> [Work request]
Would you print every entry exactly as it appears?

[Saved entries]
═══

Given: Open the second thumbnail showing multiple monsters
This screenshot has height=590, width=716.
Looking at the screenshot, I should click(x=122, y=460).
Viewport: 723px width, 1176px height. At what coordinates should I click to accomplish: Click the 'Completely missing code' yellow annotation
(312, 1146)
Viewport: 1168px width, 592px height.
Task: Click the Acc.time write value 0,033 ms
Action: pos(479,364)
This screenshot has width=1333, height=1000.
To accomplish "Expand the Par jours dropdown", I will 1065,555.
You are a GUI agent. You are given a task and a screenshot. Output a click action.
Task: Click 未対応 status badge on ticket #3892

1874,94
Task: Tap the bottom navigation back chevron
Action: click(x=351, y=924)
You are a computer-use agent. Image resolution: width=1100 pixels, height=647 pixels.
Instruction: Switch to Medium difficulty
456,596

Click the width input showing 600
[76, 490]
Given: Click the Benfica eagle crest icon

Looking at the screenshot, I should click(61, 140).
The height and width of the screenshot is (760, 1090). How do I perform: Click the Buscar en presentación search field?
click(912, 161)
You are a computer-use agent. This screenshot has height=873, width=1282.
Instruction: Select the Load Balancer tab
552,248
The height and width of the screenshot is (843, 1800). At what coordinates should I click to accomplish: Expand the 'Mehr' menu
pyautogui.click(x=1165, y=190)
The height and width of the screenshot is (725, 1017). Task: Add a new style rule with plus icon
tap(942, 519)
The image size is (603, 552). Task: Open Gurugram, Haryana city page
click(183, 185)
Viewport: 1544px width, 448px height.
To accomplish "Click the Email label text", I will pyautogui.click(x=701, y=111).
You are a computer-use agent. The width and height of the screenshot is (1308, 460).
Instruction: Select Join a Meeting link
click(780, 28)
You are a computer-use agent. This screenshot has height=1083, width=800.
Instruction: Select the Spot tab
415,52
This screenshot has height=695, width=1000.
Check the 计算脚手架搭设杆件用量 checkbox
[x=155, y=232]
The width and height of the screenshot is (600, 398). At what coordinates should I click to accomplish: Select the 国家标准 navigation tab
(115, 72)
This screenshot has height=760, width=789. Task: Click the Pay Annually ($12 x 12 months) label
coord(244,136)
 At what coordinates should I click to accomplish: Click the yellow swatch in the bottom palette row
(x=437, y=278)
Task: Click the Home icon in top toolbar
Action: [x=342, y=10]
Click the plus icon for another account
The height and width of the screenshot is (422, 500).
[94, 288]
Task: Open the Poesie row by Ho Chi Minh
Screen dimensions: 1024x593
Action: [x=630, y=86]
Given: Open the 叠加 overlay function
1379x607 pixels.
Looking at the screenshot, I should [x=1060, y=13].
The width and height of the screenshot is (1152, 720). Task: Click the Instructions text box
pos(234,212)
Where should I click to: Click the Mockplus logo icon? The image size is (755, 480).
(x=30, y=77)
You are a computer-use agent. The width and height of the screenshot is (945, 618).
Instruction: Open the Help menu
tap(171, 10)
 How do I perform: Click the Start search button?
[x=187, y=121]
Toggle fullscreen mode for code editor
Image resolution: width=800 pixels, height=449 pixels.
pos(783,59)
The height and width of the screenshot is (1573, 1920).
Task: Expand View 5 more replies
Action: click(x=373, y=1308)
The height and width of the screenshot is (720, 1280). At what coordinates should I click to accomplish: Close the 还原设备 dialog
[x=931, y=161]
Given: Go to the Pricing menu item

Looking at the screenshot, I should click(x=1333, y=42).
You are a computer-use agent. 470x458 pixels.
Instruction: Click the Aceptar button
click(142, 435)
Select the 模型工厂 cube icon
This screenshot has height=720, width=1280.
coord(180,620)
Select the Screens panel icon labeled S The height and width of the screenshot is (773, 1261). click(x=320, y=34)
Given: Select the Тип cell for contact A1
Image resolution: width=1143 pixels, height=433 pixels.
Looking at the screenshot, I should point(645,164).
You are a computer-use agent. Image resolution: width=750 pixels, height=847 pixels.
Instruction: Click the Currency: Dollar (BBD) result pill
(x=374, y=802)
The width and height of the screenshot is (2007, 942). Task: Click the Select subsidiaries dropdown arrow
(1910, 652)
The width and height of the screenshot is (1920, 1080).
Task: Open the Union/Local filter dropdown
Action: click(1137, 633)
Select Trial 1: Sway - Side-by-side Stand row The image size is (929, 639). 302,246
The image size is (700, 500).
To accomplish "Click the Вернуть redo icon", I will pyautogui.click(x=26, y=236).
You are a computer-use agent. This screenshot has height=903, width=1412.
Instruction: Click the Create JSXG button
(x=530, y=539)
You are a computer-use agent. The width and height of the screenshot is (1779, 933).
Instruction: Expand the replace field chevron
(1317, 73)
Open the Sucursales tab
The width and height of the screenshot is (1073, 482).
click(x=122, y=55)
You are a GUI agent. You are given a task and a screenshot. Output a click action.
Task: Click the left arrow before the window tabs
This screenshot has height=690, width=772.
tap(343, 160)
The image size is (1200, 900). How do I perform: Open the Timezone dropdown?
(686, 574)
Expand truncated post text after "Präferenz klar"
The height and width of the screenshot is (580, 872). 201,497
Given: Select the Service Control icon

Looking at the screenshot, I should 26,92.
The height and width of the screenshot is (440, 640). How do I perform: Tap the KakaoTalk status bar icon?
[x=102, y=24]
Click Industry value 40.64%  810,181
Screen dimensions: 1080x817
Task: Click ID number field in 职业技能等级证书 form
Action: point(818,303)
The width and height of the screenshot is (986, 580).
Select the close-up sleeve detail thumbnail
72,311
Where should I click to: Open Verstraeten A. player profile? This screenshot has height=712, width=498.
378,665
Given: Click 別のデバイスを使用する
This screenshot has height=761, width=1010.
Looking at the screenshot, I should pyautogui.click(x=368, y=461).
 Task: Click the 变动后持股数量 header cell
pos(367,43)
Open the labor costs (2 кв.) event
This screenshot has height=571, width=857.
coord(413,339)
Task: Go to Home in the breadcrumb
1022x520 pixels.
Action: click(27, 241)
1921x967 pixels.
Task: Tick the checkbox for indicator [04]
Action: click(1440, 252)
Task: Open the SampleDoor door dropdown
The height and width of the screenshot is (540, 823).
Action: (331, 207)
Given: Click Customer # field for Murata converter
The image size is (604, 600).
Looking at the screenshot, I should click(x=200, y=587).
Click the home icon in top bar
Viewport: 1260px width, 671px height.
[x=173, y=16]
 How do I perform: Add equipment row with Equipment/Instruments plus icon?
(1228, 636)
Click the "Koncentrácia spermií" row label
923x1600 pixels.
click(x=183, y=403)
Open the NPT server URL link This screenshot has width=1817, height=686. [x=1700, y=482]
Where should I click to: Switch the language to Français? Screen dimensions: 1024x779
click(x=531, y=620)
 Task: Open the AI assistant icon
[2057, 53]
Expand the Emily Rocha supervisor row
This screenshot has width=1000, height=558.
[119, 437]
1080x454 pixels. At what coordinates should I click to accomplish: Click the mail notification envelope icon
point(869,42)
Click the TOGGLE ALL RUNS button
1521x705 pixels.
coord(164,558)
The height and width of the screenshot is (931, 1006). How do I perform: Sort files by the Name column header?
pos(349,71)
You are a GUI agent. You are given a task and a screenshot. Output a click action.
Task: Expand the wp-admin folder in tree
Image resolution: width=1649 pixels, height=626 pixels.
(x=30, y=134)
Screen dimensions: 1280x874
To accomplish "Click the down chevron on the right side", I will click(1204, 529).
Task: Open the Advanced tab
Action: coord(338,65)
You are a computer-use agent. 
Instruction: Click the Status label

═══

> [Expected answer]
Given: Open the second thumbnail showing multiple monsters
This screenshot has height=590, width=716.
Looking at the screenshot, I should click(x=122, y=460).
Viewport: 723px width, 1176px height. At what coordinates should I click to accomplish: Click the 'Completely missing code' yellow annotation
(312, 1146)
Viewport: 1168px width, 592px height.
Task: Click the Acc.time write value 0,033 ms
Action: pos(479,364)
This screenshot has width=1333, height=1000.
To accomplish "Expand the Par jours dropdown", I will 1065,555.
You are a GUI agent. You are given a task and a screenshot. Output a click action.
Task: Click 未対応 status badge on ticket #3892

1874,94
Task: Tap the bottom navigation back chevron
Action: click(x=351, y=924)
You are a computer-use agent. Image resolution: width=1100 pixels, height=647 pixels.
Instruction: Switch to Medium difficulty
456,596

Click the width input showing 600
[76, 490]
Given: Click the Benfica eagle crest icon

Looking at the screenshot, I should click(61, 140).
The height and width of the screenshot is (760, 1090). How do I perform: Click the Buscar en presentación search field?
click(912, 161)
You are a computer-use agent. This screenshot has height=873, width=1282.
Instruction: Select the Load Balancer tab
552,248
The height and width of the screenshot is (843, 1800). At what coordinates should I click to accomplish: Expand the 'Mehr' menu
pyautogui.click(x=1165, y=190)
The height and width of the screenshot is (725, 1017). Task: Add a new style rule with plus icon
tap(942, 519)
The image size is (603, 552). Task: Open Gurugram, Haryana city page
click(183, 185)
Viewport: 1544px width, 448px height.
To accomplish "Click the Email label text", I will pyautogui.click(x=701, y=111).
You are a computer-use agent. The width and height of the screenshot is (1308, 460).
Instruction: Select Join a Meeting link
click(780, 28)
You are a computer-use agent. This screenshot has height=1083, width=800.
Instruction: Select the Spot tab
415,52
This screenshot has height=695, width=1000.
Check the 计算脚手架搭设杆件用量 checkbox
[x=155, y=232]
The width and height of the screenshot is (600, 398). At what coordinates should I click to accomplish: Select the 国家标准 navigation tab
(115, 72)
This screenshot has height=760, width=789. Task: Click the Pay Annually ($12 x 12 months) label
coord(244,136)
 At what coordinates should I click to accomplish: Click the yellow swatch in the bottom palette row
(x=437, y=278)
Task: Click the Home icon in top toolbar
Action: [x=342, y=10]
Click the plus icon for another account
The height and width of the screenshot is (422, 500).
[94, 288]
Task: Open the Poesie row by Ho Chi Minh
Screen dimensions: 1024x593
Action: [x=630, y=86]
Given: Open the 叠加 overlay function
1379x607 pixels.
Looking at the screenshot, I should [x=1060, y=13].
The width and height of the screenshot is (1152, 720). Task: Click the Instructions text box
pos(234,212)
Where should I click to: Click the Mockplus logo icon? The image size is (755, 480).
(x=30, y=77)
You are a computer-use agent. The width and height of the screenshot is (945, 618).
Instruction: Open the Help menu
tap(171, 10)
 How do I perform: Click the Start search button?
[x=187, y=121]
Toggle fullscreen mode for code editor
Image resolution: width=800 pixels, height=449 pixels.
pos(783,59)
The height and width of the screenshot is (1573, 1920).
Task: Expand View 5 more replies
Action: click(x=373, y=1308)
The height and width of the screenshot is (720, 1280). At what coordinates should I click to accomplish: Close the 还原设备 dialog
[x=931, y=161]
Given: Go to the Pricing menu item

Looking at the screenshot, I should click(x=1333, y=42).
You are a computer-use agent. 470x458 pixels.
Instruction: Click the Aceptar button
click(142, 435)
Select the 模型工厂 cube icon
This screenshot has height=720, width=1280.
coord(180,620)
Select the Screens panel icon labeled S The height and width of the screenshot is (773, 1261). click(x=320, y=34)
Given: Select the Тип cell for contact A1
Image resolution: width=1143 pixels, height=433 pixels.
Looking at the screenshot, I should point(645,164).
You are a computer-use agent. Image resolution: width=750 pixels, height=847 pixels.
Instruction: Click the Currency: Dollar (BBD) result pill
(x=374, y=802)
The width and height of the screenshot is (2007, 942). Task: Click the Select subsidiaries dropdown arrow
(1910, 652)
The width and height of the screenshot is (1920, 1080).
Task: Open the Union/Local filter dropdown
Action: click(1137, 633)
Select Trial 1: Sway - Side-by-side Stand row The image size is (929, 639). 302,246
The image size is (700, 500).
To accomplish "Click the Вернуть redo icon", I will pyautogui.click(x=26, y=236).
You are a computer-use agent. This screenshot has height=903, width=1412.
Instruction: Click the Create JSXG button
(x=530, y=539)
You are a computer-use agent. The width and height of the screenshot is (1779, 933).
Instruction: Expand the replace field chevron
(1317, 73)
Open the Sucursales tab
The width and height of the screenshot is (1073, 482).
click(x=122, y=55)
You are a GUI agent. You are given a task and a screenshot. Output a click action.
Task: Click the left arrow before the window tabs
This screenshot has height=690, width=772.
tap(343, 160)
The image size is (1200, 900). How do I perform: Open the Timezone dropdown?
(686, 574)
Expand truncated post text after "Präferenz klar"
The height and width of the screenshot is (580, 872). 201,497
Given: Select the Service Control icon

Looking at the screenshot, I should 26,92.
The height and width of the screenshot is (440, 640). How do I perform: Tap the KakaoTalk status bar icon?
[x=102, y=24]
Click Industry value 40.64%  810,181
Screen dimensions: 1080x817
Task: Click ID number field in 职业技能等级证书 form
Action: point(818,303)
The width and height of the screenshot is (986, 580).
Select the close-up sleeve detail thumbnail
72,311
Where should I click to: Open Verstraeten A. player profile? This screenshot has height=712, width=498.
378,665
Given: Click 別のデバイスを使用する
This screenshot has height=761, width=1010.
Looking at the screenshot, I should pyautogui.click(x=368, y=461).
 Task: Click the 变动后持股数量 header cell
pos(367,43)
Open the labor costs (2 кв.) event
This screenshot has height=571, width=857.
coord(413,339)
Task: Go to Home in the breadcrumb
1022x520 pixels.
Action: click(27, 241)
1921x967 pixels.
Task: Tick the checkbox for indicator [04]
Action: click(1440, 252)
Task: Open the SampleDoor door dropdown
The height and width of the screenshot is (540, 823).
Action: (331, 207)
Given: Click Customer # field for Murata converter
The image size is (604, 600).
Looking at the screenshot, I should click(x=200, y=587).
Click the home icon in top bar
Viewport: 1260px width, 671px height.
[x=173, y=16]
 How do I perform: Add equipment row with Equipment/Instruments plus icon?
(1228, 636)
Click the "Koncentrácia spermií" row label
923x1600 pixels.
click(x=183, y=403)
Open the NPT server URL link This screenshot has width=1817, height=686. [x=1700, y=482]
Where should I click to: Switch the language to Français? Screen dimensions: 1024x779
click(x=531, y=620)
 Task: Open the AI assistant icon
[2057, 53]
Expand the Emily Rocha supervisor row
This screenshot has width=1000, height=558.
[119, 437]
1080x454 pixels. At what coordinates should I click to accomplish: Click the mail notification envelope icon
point(869,42)
Click the TOGGLE ALL RUNS button
1521x705 pixels.
coord(164,558)
The height and width of the screenshot is (931, 1006). How do I perform: Sort files by the Name column header?
pos(349,71)
You are a GUI agent. You are given a task and a screenshot. Output a click action.
Task: Expand the wp-admin folder in tree
Image resolution: width=1649 pixels, height=626 pixels.
(x=30, y=134)
Screen dimensions: 1280x874
To accomplish "Click the down chevron on the right side", I will click(1204, 529).
Task: Open the Advanced tab
Action: coord(338,65)
You are a computer-use agent. 
Instruction: Click the Status label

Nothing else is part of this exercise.